WHAT TO PRODUCE: The line containing "Where should I", and every line after it to the end of the listing, should be repeated exactly; the pictures should not.

LISTED ENTRIES:
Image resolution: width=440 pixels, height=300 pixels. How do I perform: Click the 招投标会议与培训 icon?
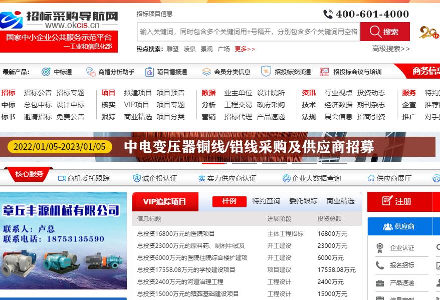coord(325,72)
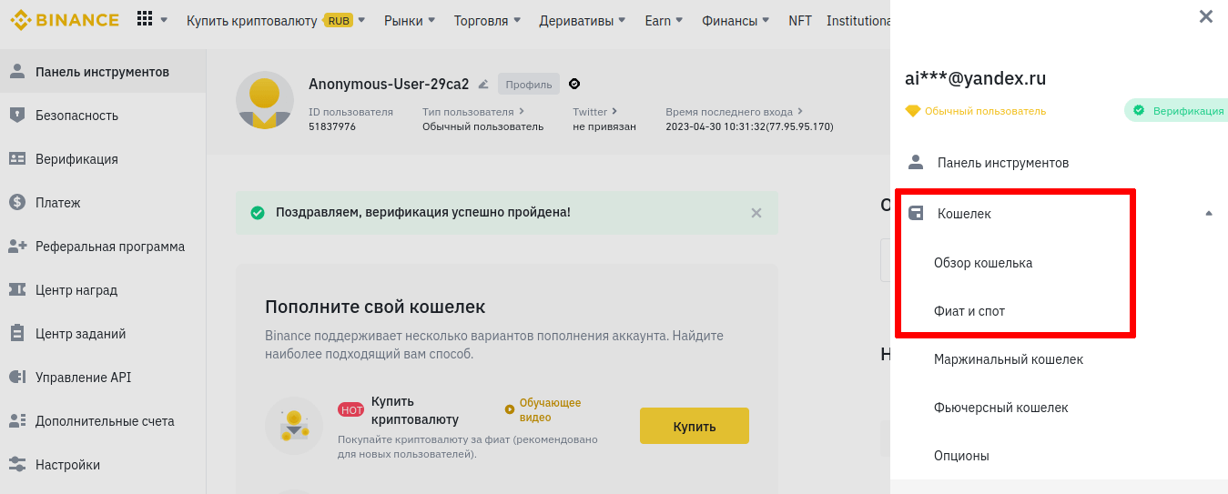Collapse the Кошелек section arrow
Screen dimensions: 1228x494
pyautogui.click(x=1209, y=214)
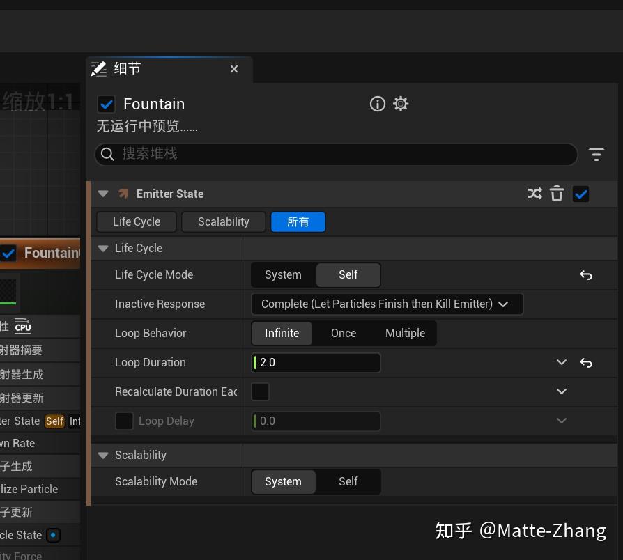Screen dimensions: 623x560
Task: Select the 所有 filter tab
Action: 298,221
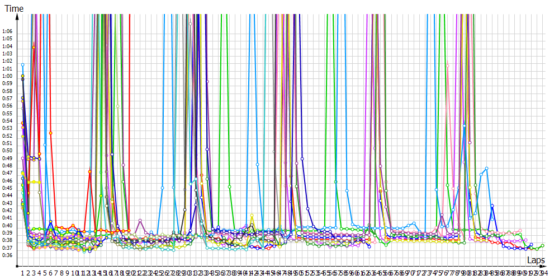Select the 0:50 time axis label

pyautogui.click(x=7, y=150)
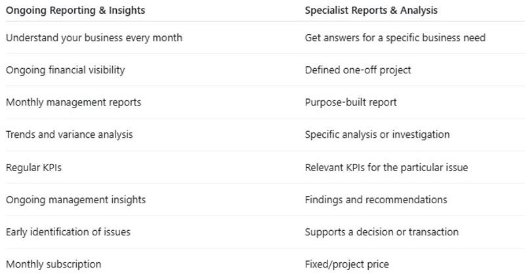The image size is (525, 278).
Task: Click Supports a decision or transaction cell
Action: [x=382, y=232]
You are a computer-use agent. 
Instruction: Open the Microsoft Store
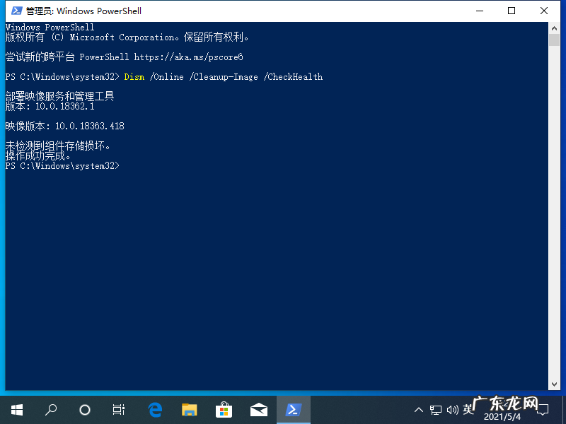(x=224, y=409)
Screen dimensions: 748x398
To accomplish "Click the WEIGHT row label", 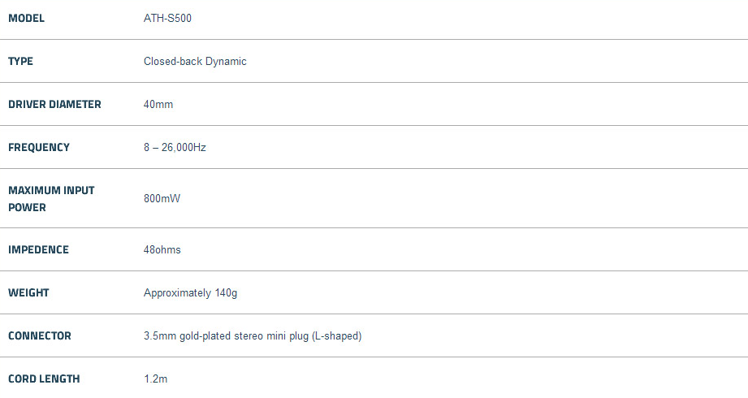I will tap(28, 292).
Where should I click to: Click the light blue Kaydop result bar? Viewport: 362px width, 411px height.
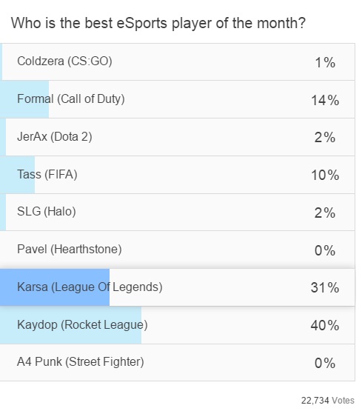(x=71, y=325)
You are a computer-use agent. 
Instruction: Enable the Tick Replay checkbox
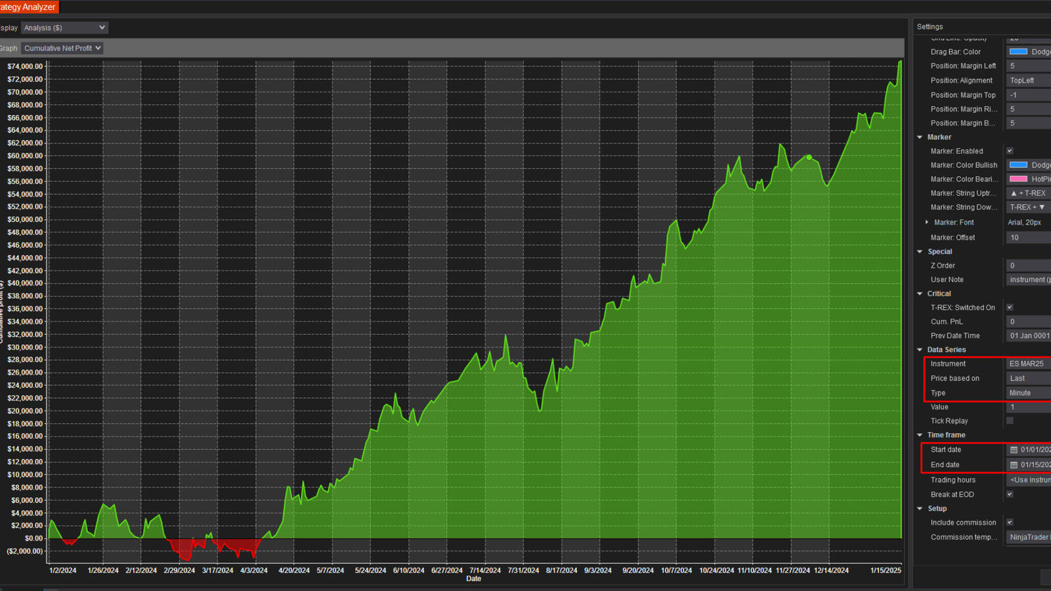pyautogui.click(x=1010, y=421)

FINISHED TASK:
Where should I click to: Click the light blue Kaydop result bar? Viewport: 362px width, 411px height.
(x=71, y=325)
You are a computer-use agent. 
Instruction: Enable the Tick Replay checkbox
pyautogui.click(x=1010, y=421)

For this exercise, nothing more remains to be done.